▶ _Istruzioni_
- A) Puoi ricopiare fedelmente dall'estratto sugli Ufficiali Psicologi il passo da "Nel settembre 2016, il" a "il ricorso dell’Ordine."?
- B) Come riscriveresti in forma più breve il paragrafo dell'estratto sugli Ufficiali Psicologi che comincia con "Parimenti infondata", mantenendone i fatti principali?
- C) Come proseguiresti l'estratto sugli Ufficiali Psicologi dopo la sua ultima frase?

▶ _Estratto del documento_

☆ ☆ ☆ ☆ ☆

Parimenti infondata e degna d’impugnazione era apparsa inoltre all’Ordine la tesi con cui il Ministero consentiva esclusivamente agli Ufficiali Medici lo svolgimento della libera professione nei confronti dei civili, appellandosi alle norme sull’esercizio delle professioni sanitarie nelle Forze Armate. Sotto questa prospettiva, il Ministero tralasciava di considerare il vasto corpus normativo che chiaramente include la professione di psicologo all’interno dei ruoli sanitari rendendola perciò meritevole delle stesse prerogative riservate alla professione medica.

Nel settembre 2016, il TAR per il Lazio – chiamato a pronunciarsi sulla legittimità degli atti con cui il Ministero aveva respinto le istanze presentate dagli Ufficiali Psicologi dell’Esercito perché prive dei pareri gerarchici e della dichiarazione probatoria sull’occasionalità della prestazione – aveva dichiarato inammissibile il ricorso dell’Ordine.

L’impegno dell’Ordine per tutelare la professione è però proseguito dinanzi al Consiglio di Stato. I Giudici di Palazzo Spada, ritenendo invece ammissibili le ragioni dell’Ordine, hanno sottoposto alla Consulta alcune importanti questioni di legittimità costituzionale. La Corte Costituzionale ha così rilevato la disparità di trattamento denunciata dall’Ordine e dai diretti interessati, affermando che anche di fronte ad una norma speciale nella sua portata derogatoria a vantaggio dei soli Medici, non può escludersi la comparazione tra situazioni analoghe potenzialmente oggetto della norma più vantaggiosa.

☆ ☆ ☆ ☆ ☆

▶ _Dati estratti_
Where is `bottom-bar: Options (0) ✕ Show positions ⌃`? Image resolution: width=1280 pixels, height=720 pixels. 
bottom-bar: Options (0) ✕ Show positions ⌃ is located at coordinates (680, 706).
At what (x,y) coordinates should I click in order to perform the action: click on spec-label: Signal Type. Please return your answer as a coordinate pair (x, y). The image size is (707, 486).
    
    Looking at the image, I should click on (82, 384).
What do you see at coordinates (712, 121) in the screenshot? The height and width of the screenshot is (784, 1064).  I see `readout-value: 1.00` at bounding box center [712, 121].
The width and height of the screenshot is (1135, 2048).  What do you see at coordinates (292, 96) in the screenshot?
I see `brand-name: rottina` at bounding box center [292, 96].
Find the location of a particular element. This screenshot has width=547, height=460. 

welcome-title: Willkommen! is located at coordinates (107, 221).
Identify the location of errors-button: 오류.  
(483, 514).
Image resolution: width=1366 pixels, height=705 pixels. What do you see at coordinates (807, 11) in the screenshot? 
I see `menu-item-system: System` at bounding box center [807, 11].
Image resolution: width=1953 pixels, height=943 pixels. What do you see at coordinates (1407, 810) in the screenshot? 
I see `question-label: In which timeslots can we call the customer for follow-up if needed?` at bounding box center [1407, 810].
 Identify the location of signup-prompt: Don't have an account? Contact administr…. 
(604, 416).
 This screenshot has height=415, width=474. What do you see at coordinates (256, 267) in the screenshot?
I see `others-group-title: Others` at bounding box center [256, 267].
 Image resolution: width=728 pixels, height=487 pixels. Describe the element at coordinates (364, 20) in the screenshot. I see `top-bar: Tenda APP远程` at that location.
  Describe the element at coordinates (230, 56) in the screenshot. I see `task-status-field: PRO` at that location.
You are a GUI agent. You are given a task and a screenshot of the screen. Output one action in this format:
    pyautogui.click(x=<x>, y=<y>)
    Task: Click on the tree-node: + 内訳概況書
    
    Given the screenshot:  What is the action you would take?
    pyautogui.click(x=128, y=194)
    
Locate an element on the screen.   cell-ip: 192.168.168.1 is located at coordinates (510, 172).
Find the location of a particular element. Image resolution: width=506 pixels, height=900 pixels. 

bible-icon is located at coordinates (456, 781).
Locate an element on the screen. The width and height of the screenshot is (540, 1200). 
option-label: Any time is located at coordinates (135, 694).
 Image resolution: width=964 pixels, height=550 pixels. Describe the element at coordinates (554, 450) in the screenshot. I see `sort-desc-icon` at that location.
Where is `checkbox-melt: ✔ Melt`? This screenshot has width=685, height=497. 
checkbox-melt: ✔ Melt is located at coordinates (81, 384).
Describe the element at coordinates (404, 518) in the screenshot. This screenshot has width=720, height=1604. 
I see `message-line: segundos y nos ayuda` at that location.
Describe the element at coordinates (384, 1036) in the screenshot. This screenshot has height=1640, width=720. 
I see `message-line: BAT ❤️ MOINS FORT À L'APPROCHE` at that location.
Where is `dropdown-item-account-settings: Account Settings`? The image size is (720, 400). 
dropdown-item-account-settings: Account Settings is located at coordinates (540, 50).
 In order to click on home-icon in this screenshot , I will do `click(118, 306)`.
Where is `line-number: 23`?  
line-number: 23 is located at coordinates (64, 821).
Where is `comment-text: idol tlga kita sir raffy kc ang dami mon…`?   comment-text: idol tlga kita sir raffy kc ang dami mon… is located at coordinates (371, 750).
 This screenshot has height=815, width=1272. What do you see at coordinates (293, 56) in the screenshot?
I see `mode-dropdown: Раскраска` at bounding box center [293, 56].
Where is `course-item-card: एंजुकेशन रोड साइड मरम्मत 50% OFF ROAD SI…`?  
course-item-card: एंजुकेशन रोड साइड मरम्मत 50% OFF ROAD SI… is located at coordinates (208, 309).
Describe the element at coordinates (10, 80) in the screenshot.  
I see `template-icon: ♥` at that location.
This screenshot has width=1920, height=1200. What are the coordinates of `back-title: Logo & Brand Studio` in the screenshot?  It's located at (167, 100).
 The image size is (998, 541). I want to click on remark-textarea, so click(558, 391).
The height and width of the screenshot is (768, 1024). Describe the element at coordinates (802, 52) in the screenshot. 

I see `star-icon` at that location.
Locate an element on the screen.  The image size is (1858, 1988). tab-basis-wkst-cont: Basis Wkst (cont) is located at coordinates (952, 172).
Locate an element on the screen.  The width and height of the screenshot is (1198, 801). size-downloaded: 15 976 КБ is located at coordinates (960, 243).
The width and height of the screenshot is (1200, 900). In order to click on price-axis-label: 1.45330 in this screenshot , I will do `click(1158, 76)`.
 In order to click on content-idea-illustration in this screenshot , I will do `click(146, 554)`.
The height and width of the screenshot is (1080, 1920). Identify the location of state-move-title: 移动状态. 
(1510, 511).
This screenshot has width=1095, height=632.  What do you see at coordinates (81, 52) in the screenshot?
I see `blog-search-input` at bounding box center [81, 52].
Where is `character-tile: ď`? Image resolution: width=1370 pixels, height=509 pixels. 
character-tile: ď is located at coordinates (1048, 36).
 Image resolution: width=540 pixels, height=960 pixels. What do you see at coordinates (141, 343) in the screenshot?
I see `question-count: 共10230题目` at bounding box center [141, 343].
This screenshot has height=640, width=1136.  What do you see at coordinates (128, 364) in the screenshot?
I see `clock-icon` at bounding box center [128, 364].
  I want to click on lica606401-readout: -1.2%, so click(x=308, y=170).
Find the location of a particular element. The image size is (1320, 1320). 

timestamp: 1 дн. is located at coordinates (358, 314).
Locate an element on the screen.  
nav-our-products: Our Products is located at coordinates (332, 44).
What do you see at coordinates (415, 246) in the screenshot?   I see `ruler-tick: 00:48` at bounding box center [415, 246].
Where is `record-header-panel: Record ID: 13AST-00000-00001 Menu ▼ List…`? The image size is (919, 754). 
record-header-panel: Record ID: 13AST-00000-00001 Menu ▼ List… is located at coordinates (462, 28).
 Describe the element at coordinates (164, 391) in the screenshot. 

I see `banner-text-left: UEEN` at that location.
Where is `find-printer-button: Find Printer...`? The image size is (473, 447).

☆ ☆ ☆ ☆ ☆

▶ _Le tue risposte_
- A)
Nel settembre 2016, il TAR per il Lazio – chiamato a pronunciarsi sulla legittimità degli atti con cui il Ministero aveva respinto le istanze presentate dagli Ufficiali Psicologi dell’Esercito perché prive dei pareri gerarchici e della dichiarazione probatoria sull’occasionalità della prestazione – aveva dichiarato inammissibile il ricorso dell’Ordine.

- B) Per l'Ordine era infondata e da impugnare anche la tesi del Ministero che, richiamando le norme sulle professioni sanitarie nelle Forze Armate, permetteva solo agli Ufficiali Medici di esercitare la libera professione verso i civili. Così il Ministero trascurava l'ampio insieme di norme che colloca la professione di psicologo tra i ruoli sanitari e le riconosce quindi le stesse prerogative della professione medica.

- C)
Per la Consulta, 

Poiché entrambi i professionisti — medici e psicologi militari — erogano prestazioni volte anche alla tutela dell’integrità psichica e, oggi, rientrano nell’unitaria categoria del personale militare abilitato all’esercizio della professione sanitaria, essi vanno equiparati sotto il profilo che qui viene in rilievo, quello della facoltà di svolgere la libera professione. Ciò a prescindere dall’eventuale diversità di ruoli e di progressione di carriera, che può riscontrarsi nell’ambito dei rispettivi corpi sanitari di appartenenza. Anche perché, alla luce dell’analisi sin qui svolta, non emergono ragioni che giustificano il riconoscimento della predetta facoltà esclusivamente ai medici militari.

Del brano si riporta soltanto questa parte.